--- Problem ---
Pictures are to be left out; otherwise, copy exactly the lines from the line containing "At what coordinates" through the end of the data.

++++ Task inputs

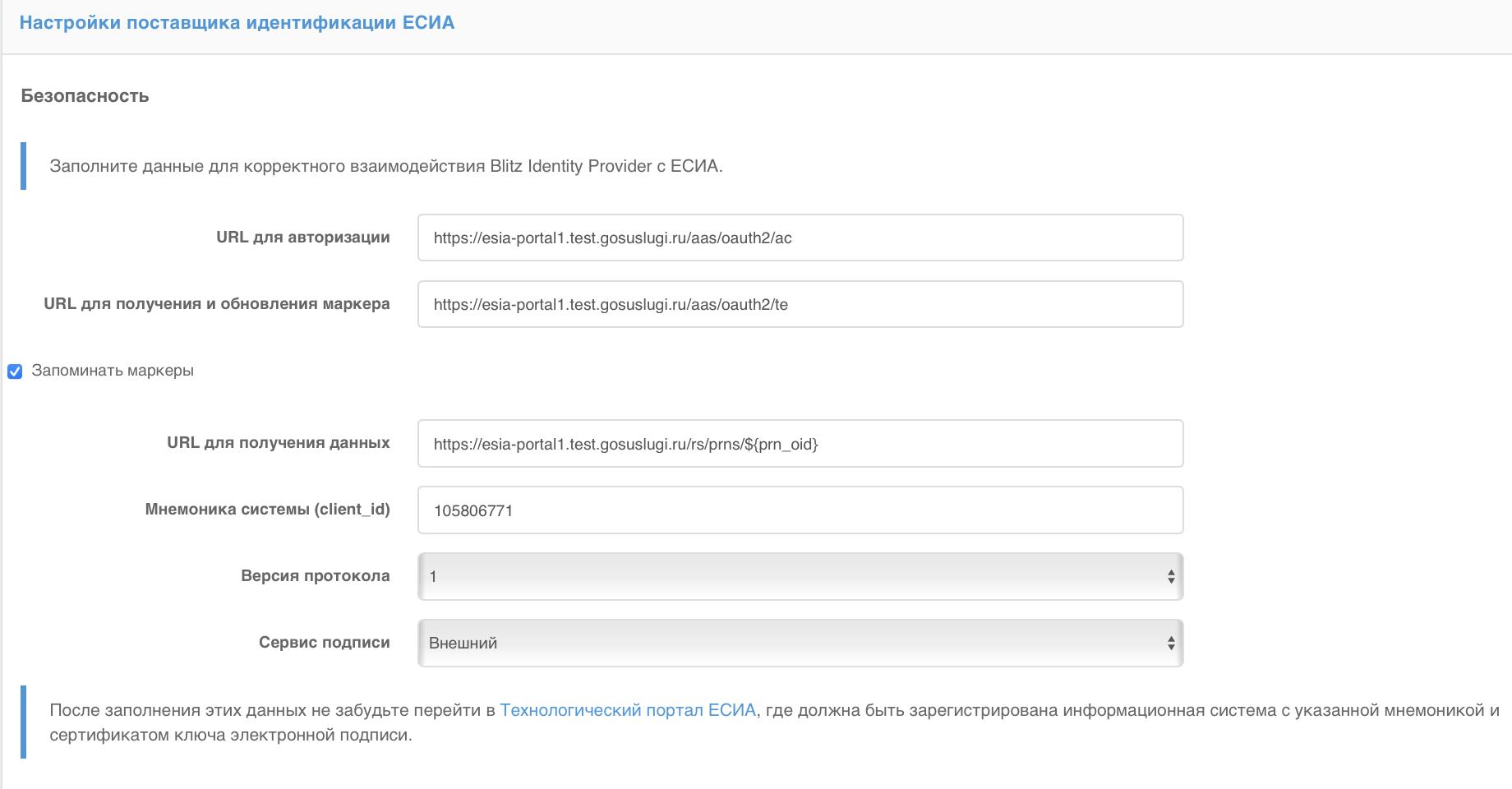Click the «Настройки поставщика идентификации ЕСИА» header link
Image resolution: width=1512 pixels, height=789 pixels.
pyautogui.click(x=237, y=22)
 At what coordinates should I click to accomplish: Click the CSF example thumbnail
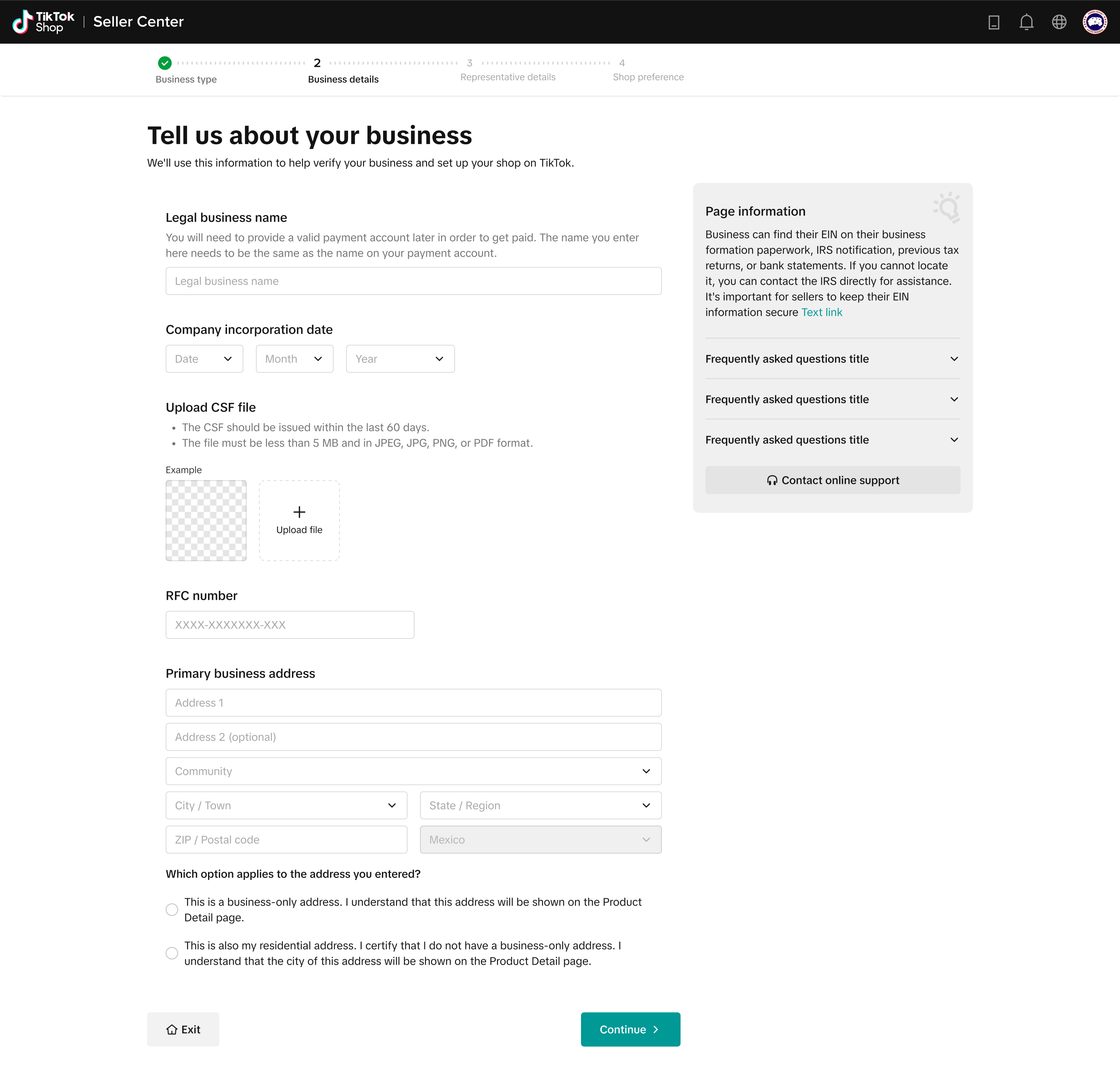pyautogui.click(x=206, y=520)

++++++++

--- Answer to this exercise ---
 At what coordinates should I click to accomplish: Click the CSF example thumbnail
pyautogui.click(x=206, y=520)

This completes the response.